Requirement:
Pictures do not belong in your copy. Repeat all the other data exactly.
┌────────
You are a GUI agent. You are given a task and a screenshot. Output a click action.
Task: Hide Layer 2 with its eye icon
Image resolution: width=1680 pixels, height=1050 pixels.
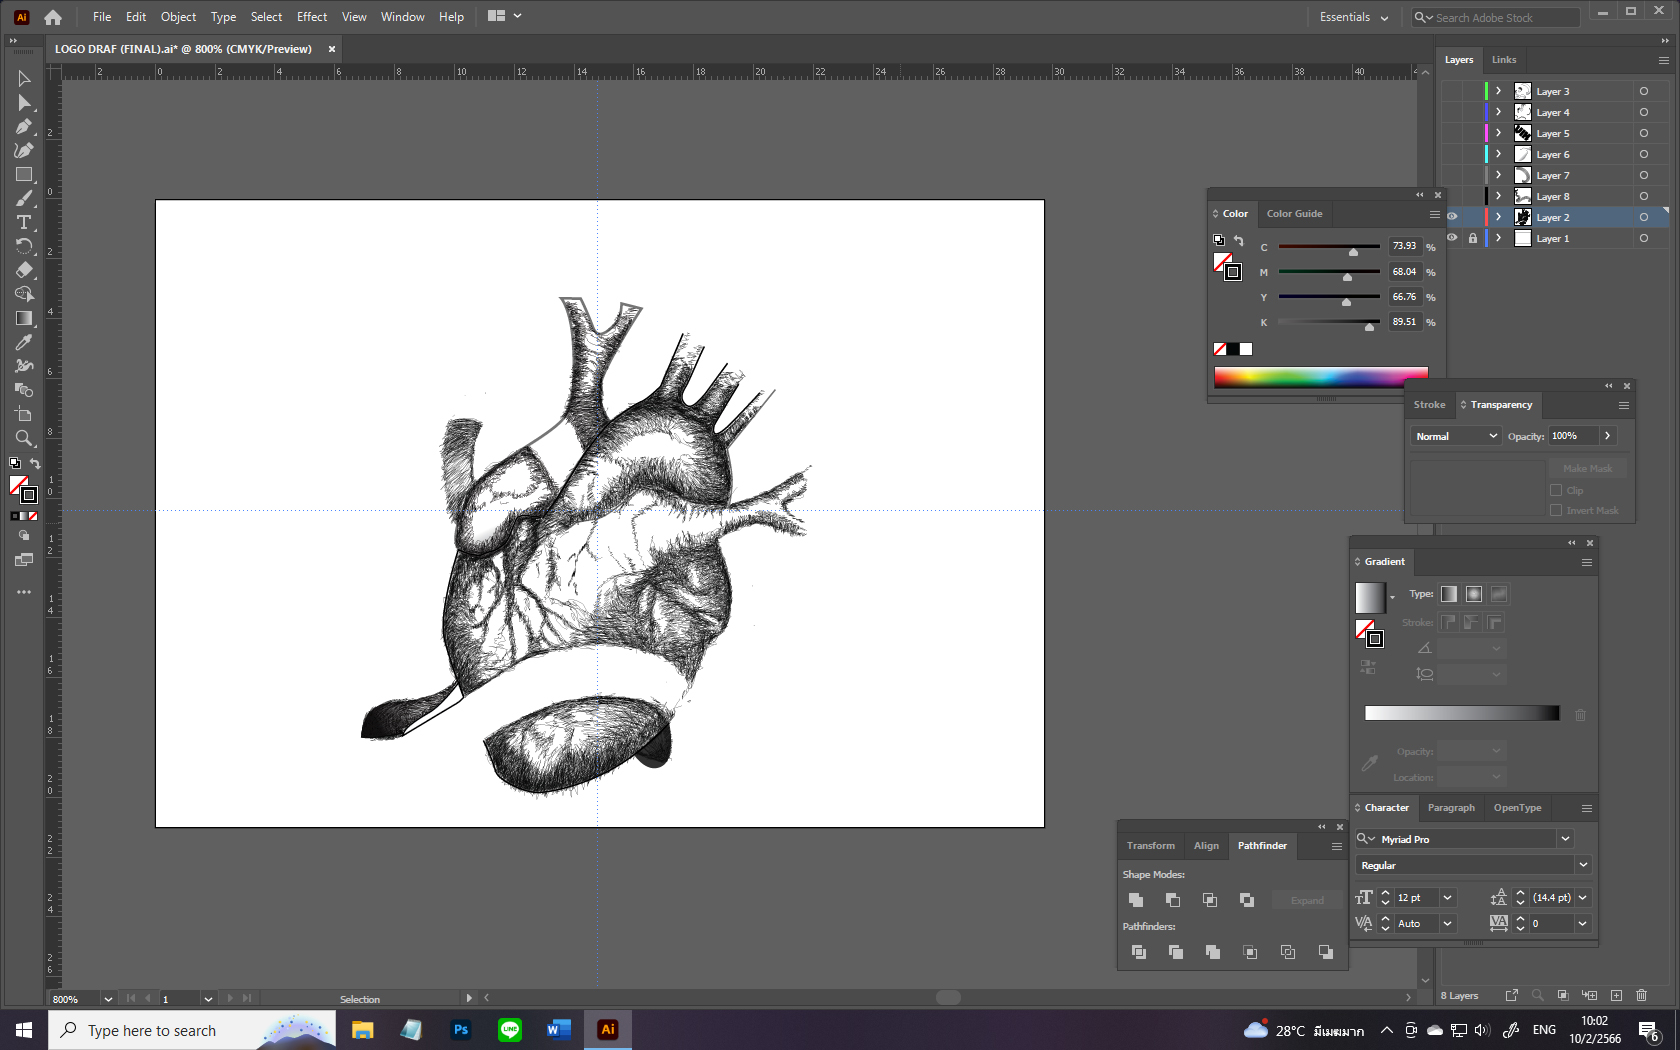1452,217
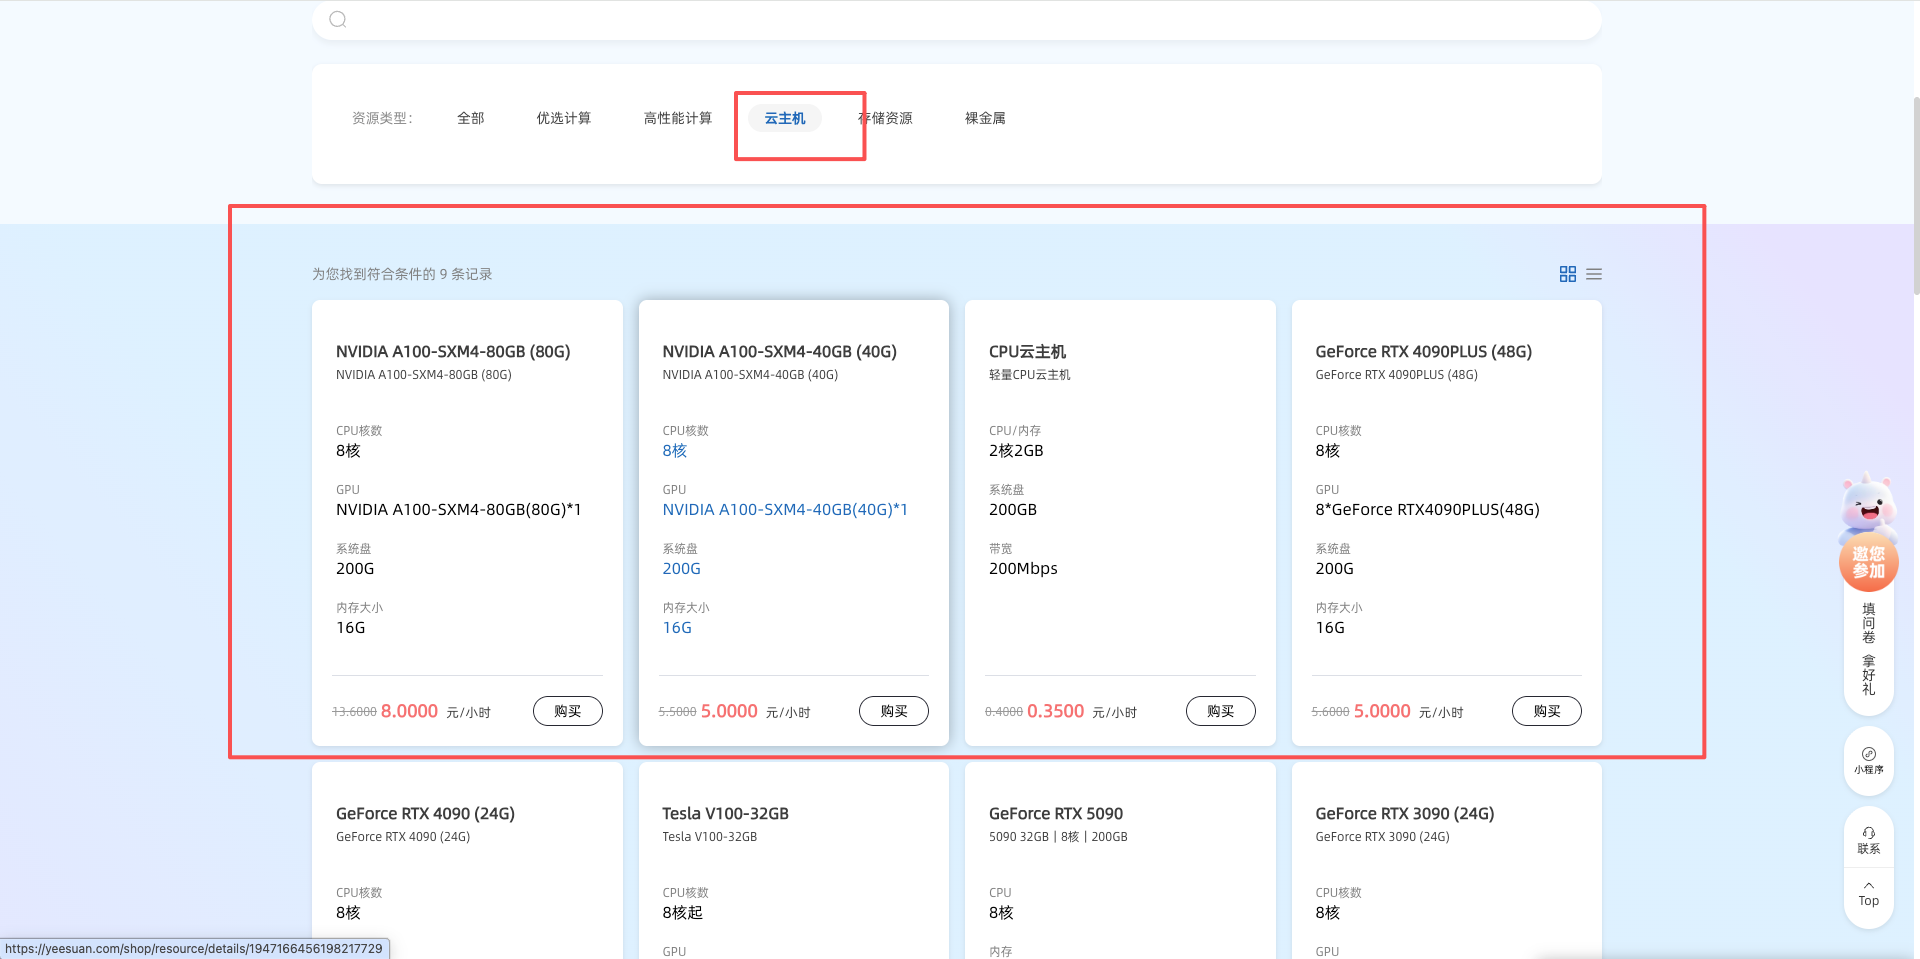Open the 填问卷拿好礼 survey banner
Image resolution: width=1920 pixels, height=959 pixels.
tap(1868, 649)
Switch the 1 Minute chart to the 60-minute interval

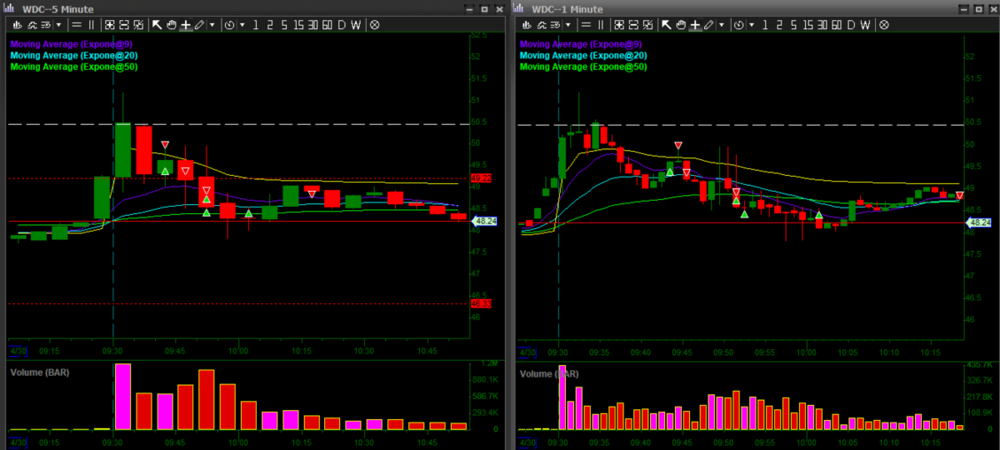[836, 23]
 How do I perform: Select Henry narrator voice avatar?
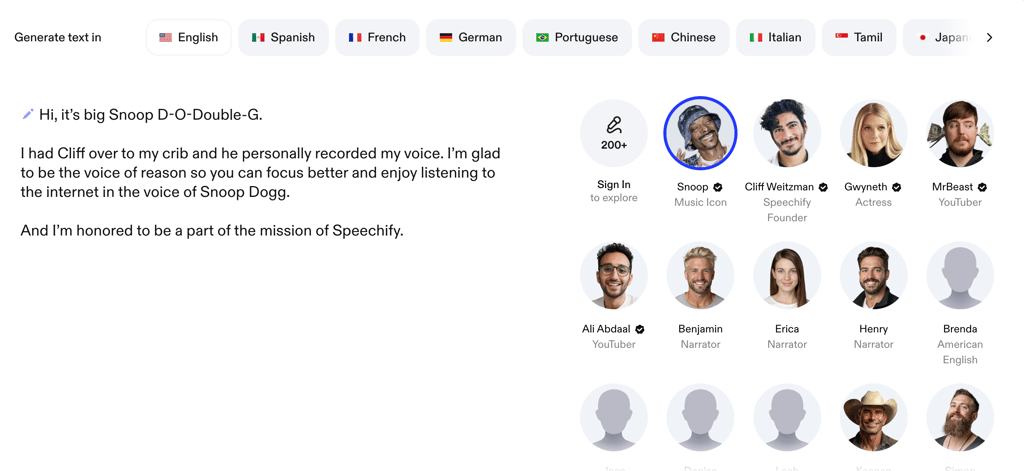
└────────
Task answer:
You are a GUI agent. You are given a task and a screenshot. Output a click action.
Task: Hide Layer 2 with its eye icon
Image resolution: width=1680 pixels, height=1050 pixels.
1452,217
Open the 填问卷拿好礼 survey banner
Image resolution: width=1920 pixels, height=959 pixels.
tap(1868, 649)
Switch the 1 Minute chart to the 60-minute interval

[836, 23]
 How do I perform: Select Henry narrator voice avatar?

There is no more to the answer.